> Exercise description:
Below are records; how many of their lines hold the string "item"? Reply with nothing but the number.

====================

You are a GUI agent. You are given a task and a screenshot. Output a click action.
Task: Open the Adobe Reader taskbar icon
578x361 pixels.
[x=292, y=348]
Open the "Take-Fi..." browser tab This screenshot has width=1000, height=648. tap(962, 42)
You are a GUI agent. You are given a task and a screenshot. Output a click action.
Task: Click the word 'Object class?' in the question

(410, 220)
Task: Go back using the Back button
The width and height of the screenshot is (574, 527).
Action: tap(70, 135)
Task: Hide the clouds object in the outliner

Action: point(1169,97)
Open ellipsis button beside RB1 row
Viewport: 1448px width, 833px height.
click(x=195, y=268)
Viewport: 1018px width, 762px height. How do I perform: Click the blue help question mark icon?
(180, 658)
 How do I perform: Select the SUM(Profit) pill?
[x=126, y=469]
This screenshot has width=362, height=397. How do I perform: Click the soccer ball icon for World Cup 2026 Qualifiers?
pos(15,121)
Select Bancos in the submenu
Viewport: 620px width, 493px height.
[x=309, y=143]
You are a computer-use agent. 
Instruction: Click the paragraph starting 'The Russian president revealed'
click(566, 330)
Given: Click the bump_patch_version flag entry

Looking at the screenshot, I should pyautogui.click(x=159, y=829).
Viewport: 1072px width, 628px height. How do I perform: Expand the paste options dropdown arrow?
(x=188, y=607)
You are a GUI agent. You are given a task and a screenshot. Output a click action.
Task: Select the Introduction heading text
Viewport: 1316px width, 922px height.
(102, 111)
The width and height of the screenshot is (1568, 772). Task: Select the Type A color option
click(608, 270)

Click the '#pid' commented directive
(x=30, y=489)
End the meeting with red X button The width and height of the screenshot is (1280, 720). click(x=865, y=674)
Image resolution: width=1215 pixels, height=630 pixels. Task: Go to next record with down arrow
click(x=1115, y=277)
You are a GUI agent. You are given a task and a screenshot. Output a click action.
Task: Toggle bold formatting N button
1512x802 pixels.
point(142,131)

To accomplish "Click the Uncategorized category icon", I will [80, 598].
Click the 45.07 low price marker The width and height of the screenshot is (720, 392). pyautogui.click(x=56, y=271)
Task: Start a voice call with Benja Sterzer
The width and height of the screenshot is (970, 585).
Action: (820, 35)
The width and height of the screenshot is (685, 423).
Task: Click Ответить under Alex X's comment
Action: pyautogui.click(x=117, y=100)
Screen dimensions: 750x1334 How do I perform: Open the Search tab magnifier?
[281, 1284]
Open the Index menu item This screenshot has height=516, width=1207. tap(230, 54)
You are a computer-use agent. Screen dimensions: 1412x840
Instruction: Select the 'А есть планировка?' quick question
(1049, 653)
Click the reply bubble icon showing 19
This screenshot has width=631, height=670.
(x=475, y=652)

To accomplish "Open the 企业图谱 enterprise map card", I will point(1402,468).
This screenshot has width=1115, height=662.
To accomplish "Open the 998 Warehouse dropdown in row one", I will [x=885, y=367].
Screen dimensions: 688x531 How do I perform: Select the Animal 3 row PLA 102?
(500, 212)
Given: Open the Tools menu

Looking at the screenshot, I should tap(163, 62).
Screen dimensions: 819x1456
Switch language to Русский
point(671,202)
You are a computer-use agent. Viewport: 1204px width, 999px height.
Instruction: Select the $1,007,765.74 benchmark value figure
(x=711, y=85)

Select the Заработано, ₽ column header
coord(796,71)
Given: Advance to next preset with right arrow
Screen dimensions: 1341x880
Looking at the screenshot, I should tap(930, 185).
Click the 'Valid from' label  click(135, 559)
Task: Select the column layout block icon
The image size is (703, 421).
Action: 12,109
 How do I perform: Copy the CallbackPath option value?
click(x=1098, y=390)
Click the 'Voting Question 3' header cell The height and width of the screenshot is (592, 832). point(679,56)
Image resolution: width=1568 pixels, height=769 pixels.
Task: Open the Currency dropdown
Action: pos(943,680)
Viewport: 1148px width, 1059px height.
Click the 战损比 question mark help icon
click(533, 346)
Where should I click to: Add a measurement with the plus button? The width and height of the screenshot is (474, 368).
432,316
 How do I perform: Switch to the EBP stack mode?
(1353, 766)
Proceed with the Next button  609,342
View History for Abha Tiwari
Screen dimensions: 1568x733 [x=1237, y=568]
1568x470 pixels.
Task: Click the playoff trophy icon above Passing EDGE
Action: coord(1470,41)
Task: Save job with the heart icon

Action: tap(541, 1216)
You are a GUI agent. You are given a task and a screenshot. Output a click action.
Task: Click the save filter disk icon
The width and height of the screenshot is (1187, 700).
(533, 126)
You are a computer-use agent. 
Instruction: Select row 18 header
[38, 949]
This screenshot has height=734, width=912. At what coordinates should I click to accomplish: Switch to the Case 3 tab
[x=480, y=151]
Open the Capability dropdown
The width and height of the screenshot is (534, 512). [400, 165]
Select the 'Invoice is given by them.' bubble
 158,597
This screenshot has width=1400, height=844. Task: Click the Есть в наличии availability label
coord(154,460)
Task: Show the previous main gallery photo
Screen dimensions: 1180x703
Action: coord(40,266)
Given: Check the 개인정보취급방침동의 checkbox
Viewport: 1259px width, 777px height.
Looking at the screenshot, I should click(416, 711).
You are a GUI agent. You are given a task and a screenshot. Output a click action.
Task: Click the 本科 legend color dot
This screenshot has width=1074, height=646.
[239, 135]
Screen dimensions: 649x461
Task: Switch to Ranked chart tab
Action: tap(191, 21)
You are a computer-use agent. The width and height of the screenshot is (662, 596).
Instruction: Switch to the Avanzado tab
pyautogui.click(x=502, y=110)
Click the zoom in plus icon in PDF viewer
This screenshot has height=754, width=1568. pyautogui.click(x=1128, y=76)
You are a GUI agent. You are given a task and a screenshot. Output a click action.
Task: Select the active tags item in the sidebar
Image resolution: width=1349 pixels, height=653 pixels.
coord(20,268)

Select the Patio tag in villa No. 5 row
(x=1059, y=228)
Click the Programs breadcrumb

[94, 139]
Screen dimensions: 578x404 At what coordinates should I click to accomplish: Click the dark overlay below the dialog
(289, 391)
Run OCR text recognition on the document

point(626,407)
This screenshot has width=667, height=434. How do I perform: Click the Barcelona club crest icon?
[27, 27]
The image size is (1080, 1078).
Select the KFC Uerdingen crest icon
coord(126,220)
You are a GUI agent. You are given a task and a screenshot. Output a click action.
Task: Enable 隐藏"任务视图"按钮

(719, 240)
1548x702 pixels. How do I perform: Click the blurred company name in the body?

====================

> Your solution:
2